[Work required]:
Answer each question below using the passage on the gbif4crest calibration dataset, and number your answers to match.
1. Which map projection are the maps in Fig. 1 based on?
2. How many unique occurrences do plant data account for in the calibration dataset?
3. In what year was the first version of the gbif4crest dataset released?

--- Begin Provided text ---

Fig. 1 Data density of the six climate proxies available in the gbif4crest calibration database. The total number of unique species occurrences (N) is indicated for each proxy. The maps are based on the ‘Equal Earth’ map projection to better account for the relative sizes of the different continents.


The coordinates of all the presence records of these six common palaeoecological fossil proxies were upscaled at a spatial resolution of 0.25 x 0.25° (hereafter QDGC for Quarter-Degree Grid Cell) and subsequently associated with terrestrial and oceanic environmental variables at the same resolution [18-24] (see details in Table 1). The QDGC spatial resolution is an empirical trade-off between numerous factors, including the resolution of the presence data, the quality of the data or the spatial representativity of the studied proxy. However, this tradeoff may be suboptimal in some situations, and for that reason, crestr can also be used with the raw GBIF data and even alternative calibration datasets.

In its current version (V2), the gbif4crest calibration dataset contains about 25.3 million unique presence data for the six proxies. Unfortunately, the density of available data varies strongly between proxies and regions (Fig. 1). Plant data dominate the calibration dataset (>22 million unique occurrences) and allow for the use of crestr across all landmasses where vegetation currently grows. For the five other proxies, the datasets are still incomplete in many regions, restricting the use of crestr (e.g. chironomids). However, these datasets are regularly updated by GBIF. For example, the first version of the gbif4crest dataset released in 2018 contained about 17.5 million QDGC entries, but the new version presented here contains nearly 25.3 million entries (~44% increase). The range of ‘reconstructible’ areas is thus rapidly broadening (see, for instance, the coverage of Russia by plant data compared to the first version of the gbif4crest dataset [1].


Table 1 List of terrestrial and marine variables available in the gbif4crest database. Each one can be selected in crestr using its associated code. List of abbreviations: (Temp.) Temperature, (Precip.) Precipitation, (SST) Sea Surface Temperature, (SSS) Sea Surface Salinity.

--- End Provided text ---
--- Begin Data provided ---

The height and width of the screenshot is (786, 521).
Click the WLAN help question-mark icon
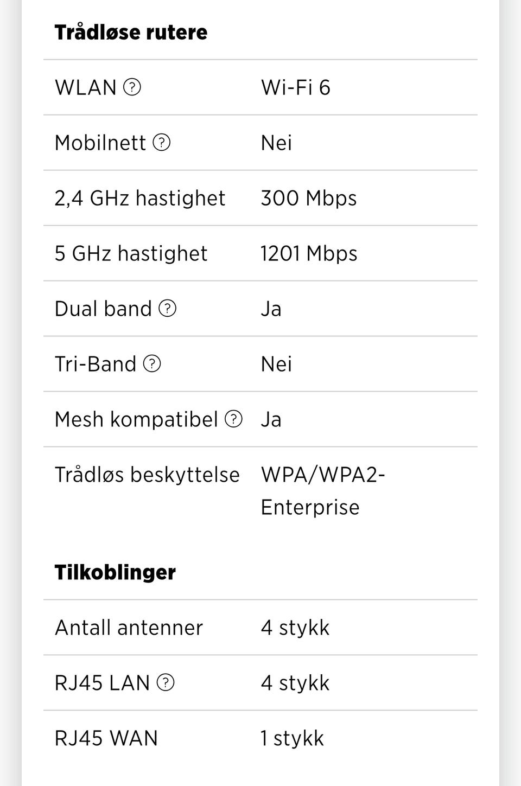(132, 87)
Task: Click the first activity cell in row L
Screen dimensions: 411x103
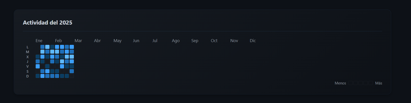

--- End Data provided ---

[Complete output]:
1. The 'Equal Earth' map projection.
2. More than 22 million.
3. 2018.